Merkel delivers keynote address

Speaking before the Bundestag - Germany's lower house of parliament - on Wednesday, Chancellor Angela Merkel outlined her government's stance on EU issues. The speech came ahead of a two-day summit in Brussels.

European policy would be "one of the most important issues" facing Germany in the next four years, Merkel told parliamentarians.

Germany has managed to survive the eurozone crisis relatively unscathed and has taken on a leading role in negotiations with ailing EU-member states, she said. But, she went on, despite a good economy at home and signs of recovery in Ireland and Spain, the EU must bolster its laws to prevent further risks to the currency union.
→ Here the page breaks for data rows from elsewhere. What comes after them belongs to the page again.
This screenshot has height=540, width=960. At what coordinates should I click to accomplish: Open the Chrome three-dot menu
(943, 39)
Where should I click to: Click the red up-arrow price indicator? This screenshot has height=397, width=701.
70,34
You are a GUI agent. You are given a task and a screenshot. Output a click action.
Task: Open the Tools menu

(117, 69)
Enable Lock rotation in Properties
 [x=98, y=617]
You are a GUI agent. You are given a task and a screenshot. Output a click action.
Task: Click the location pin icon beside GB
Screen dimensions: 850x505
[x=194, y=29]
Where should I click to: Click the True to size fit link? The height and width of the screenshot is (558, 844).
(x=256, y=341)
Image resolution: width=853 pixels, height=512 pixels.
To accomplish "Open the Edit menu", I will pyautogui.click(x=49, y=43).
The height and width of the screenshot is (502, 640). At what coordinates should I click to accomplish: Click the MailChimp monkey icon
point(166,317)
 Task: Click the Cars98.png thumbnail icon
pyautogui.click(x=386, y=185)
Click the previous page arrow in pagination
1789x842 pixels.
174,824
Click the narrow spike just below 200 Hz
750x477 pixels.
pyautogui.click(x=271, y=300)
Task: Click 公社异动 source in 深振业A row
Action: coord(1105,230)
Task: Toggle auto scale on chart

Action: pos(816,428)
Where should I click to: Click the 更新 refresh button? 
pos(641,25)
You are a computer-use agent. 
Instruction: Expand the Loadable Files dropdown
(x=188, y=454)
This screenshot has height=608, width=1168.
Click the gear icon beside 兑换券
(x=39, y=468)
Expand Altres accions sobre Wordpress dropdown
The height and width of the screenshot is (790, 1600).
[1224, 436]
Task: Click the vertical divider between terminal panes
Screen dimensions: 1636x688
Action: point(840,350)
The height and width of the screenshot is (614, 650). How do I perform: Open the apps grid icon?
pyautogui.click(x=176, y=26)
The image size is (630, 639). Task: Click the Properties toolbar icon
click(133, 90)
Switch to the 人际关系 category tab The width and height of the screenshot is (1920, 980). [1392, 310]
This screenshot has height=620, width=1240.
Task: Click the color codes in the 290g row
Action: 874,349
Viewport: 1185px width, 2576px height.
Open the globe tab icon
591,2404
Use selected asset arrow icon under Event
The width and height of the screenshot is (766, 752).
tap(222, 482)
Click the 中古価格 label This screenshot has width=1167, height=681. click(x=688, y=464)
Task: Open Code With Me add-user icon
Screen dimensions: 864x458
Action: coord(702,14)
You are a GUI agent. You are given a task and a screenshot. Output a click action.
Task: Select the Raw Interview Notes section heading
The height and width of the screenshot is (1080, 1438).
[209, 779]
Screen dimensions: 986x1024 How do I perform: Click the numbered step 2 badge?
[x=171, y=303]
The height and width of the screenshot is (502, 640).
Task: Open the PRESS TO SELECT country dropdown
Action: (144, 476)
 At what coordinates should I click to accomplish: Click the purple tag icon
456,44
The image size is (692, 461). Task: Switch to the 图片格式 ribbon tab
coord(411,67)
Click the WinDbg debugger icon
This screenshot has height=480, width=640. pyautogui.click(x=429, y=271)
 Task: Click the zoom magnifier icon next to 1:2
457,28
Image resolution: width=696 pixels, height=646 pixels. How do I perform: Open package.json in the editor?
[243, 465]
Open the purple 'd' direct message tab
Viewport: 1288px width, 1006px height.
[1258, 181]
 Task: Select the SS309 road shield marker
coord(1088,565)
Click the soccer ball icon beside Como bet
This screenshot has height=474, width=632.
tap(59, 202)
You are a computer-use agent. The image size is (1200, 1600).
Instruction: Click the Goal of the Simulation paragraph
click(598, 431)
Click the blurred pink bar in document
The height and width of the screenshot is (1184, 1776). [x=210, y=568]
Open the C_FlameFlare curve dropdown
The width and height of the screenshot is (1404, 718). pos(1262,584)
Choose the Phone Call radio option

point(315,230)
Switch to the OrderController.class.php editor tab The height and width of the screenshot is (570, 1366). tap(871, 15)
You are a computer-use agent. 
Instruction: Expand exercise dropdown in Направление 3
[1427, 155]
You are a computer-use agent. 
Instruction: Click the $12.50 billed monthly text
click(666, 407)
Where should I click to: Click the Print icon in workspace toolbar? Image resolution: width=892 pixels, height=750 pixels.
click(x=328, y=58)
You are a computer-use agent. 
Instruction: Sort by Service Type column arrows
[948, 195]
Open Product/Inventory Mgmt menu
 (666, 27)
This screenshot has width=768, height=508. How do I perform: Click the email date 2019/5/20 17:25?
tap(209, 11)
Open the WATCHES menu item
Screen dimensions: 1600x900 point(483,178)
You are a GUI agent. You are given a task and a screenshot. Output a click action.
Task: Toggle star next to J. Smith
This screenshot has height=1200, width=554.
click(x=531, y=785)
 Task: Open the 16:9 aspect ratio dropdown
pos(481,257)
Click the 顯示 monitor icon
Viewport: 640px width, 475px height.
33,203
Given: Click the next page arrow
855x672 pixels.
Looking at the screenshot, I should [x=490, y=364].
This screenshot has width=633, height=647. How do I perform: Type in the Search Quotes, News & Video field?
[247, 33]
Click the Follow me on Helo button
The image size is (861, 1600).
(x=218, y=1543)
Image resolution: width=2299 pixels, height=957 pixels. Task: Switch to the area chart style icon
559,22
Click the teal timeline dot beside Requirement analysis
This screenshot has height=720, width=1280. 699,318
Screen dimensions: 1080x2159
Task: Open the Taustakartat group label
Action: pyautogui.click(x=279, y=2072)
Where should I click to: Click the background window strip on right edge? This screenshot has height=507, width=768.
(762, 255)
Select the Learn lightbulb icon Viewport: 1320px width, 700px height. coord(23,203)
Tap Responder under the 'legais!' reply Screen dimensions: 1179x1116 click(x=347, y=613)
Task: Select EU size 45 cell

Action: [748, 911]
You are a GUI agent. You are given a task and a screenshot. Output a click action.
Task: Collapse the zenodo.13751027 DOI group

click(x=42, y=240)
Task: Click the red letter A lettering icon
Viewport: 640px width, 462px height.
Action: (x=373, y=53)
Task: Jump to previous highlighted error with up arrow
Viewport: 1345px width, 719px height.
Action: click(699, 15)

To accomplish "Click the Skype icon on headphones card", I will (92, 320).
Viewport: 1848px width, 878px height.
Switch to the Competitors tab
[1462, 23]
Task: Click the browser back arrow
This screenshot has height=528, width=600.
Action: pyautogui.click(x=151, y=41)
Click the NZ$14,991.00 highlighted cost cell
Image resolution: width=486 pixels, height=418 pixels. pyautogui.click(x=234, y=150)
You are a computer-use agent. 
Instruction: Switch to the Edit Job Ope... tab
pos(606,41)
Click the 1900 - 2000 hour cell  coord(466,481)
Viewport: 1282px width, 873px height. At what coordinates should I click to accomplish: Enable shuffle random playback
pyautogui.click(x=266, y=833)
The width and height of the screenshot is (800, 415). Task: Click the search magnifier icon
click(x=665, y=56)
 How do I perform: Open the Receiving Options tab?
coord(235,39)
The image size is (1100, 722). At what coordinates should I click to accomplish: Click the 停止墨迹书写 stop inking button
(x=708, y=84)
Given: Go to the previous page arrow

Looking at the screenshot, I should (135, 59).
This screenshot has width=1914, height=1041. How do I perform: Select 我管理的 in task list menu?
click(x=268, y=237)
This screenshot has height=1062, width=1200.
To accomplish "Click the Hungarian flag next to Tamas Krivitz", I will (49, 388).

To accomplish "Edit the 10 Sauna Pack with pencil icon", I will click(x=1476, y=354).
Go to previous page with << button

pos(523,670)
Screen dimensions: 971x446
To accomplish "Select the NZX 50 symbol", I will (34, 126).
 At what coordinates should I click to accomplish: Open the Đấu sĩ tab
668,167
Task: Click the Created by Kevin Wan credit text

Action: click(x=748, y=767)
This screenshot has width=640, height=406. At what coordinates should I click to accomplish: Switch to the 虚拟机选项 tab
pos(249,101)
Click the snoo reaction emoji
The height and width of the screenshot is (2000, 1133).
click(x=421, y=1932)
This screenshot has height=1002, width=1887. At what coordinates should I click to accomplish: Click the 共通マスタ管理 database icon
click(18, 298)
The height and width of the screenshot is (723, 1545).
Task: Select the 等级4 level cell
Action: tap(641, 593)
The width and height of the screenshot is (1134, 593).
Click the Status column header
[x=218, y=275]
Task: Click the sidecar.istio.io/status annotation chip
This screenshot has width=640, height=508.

The regular recommendations for reform by the EU Commission to member states have been accepted "more or less in a friendly way," but they have not led to binding agreement, according to the chancellor.

"We are going to speak to the European Council about [implementing] such contractual agreements," Merkel said.

"We have a situation in Europe where everyone says, 'we can develop everything but we can't change the treaties'", Merkel said. "I don't think that we can build a truly functioning Europe that way."

Merkel also emphasized the importance of current negotiations to complete a deal on a euro area banking union. "For the acceptance of the euro on financial markets, the banking union is crucial," she told lawmakers in Berlin.

Merkel defends exemption

The chancellor also addressed the issue of electrical subsidies for large companies in Germany, which are exempt from paying a levy used to help fund the transition to renewable energy. The EU Commission opened an investigation into the practice, given the unfair burden placed on households, whose electricity bills have nearly doubled in recent years.

"We will clearly tell the Commission that Germany wants to remain a strong industrial nation. We need competitive enterprises," she said, adding that Berlin would cooperate, but that "Europe is not made stronger by endangering jobs in Germany."

The chancellor attacked any EU executive attempts to investigate into Germany's system of subsidized electricity for big industry, saying there could be no talk of any unfair competition as long as there were European nations where electricity for industry was much cheaper than in Germany.

Merkel's speech on Wednesday came as her first since being re-elected chancellor. She and her cabinet were sworn in on Tuesday in Berlin.

'A coalition of ignorance'

Opposition leaders accused the country's new grand coalition of a weak debut as a political power and expressed doubt at its competence to handle the eurozone crisis.

One of the Left party's leading politicians, Sahra Wagenknecht, said roughly 4500 billion euros of tax payer money had been "pulverized" by being put toward rescuing banks. She called for banking regulation, not a banking union.

"You've put us at the mercy of the banks," Wagenknecht said. The banking union is "a heavy mortgage for taxpayers," she said, adding "that's what your banking union looks like."

"[This is a] coalition of great ignorance facing the tasks at hand," Wagenknecht said.

Greens party leader Katrin Göring-Eckardt echoed Wagenknecht's disappointment with the grand coalition's poltiical promises and accused the CDU/CSU and SPD of lacking the courage to give a clear direction for Germany.

Göring-Eckardt also called for more solidarity with demonstrators in Ukraine who have turned out in the thousands to protest against their president's shelving a deal with the EU. Merkel mentioned the need for Kyiv to guarantee democratic rights for protesters during her speech, but did not focus her address on the problems in the eastern European country on Wednesday.

Merkel's debut speech in her third term was also her grand coalition's debt. The partnership between her center-right Christian Democrats (CDU) and their Bavarian sister party, the CSU, with Germany's second largest party, the center left Social Democrats (SPD), has left the opposition with roughly 20 percent of the vote in the lower house of parliament.